2019, Mar 07
The secret of happiness
1. Introduction¶
There are a lot factors that affect directly or indirectly on the general happiness of a country. Being such a subjective matter, knowing exactly what factors are the ones that affect the most on the happiness of a population is a challenge.
In this article we will try to find the relationship between some socioeconomic indicators with the happiness score of each country. To do this problem we will be using 2 different datasets extracted from Kaggle: World Development Indicators and World Happiness Report. World Development Indicators contains the economic development indicators from the World Bank. There is a great variety of indicators, such as the GDP per capita, the number of Internet users, the infant mortality rate, etcetera.

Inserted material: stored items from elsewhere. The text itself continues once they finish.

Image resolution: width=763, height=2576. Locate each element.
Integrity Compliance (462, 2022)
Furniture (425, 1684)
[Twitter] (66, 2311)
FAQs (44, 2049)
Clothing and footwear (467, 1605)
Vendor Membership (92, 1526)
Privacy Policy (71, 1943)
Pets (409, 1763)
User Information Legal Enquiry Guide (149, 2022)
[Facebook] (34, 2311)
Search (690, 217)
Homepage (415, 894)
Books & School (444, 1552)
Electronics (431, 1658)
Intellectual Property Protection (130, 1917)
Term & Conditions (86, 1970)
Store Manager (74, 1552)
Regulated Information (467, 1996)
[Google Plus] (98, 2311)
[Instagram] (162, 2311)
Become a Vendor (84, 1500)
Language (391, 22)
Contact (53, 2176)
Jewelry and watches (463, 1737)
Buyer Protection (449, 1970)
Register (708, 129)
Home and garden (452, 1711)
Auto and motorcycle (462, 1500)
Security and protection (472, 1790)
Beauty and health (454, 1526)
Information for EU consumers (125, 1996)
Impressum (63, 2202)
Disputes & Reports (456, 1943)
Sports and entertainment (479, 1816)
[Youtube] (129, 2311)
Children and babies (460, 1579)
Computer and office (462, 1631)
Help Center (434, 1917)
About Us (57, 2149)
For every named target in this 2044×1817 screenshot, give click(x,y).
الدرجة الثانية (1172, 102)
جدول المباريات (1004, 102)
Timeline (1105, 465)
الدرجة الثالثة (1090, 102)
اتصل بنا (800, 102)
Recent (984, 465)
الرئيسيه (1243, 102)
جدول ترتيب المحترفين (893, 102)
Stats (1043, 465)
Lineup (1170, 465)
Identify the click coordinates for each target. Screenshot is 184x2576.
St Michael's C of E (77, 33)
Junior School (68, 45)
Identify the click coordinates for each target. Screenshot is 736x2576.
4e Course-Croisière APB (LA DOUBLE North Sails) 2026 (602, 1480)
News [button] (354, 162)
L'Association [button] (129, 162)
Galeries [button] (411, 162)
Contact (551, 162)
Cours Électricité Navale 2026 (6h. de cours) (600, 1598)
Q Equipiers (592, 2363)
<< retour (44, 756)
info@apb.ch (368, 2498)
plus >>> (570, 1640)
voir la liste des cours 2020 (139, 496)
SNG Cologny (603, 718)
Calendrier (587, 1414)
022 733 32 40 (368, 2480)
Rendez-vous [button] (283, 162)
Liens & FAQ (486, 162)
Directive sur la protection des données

On the other hand, the World Happiness Report contains information about a Happiness Score of each country. This Happiness Score has been computed using the answers from a statistically representative survey.
From the dataset World Development Indicators we will extract values from economic and social indicators, and from World Happiness Report we will extract the Happiness Score of each country. In conclusion, if we fusionate the data from both of the datasets, we will be able to find the relationship between the indicators and the happiness score.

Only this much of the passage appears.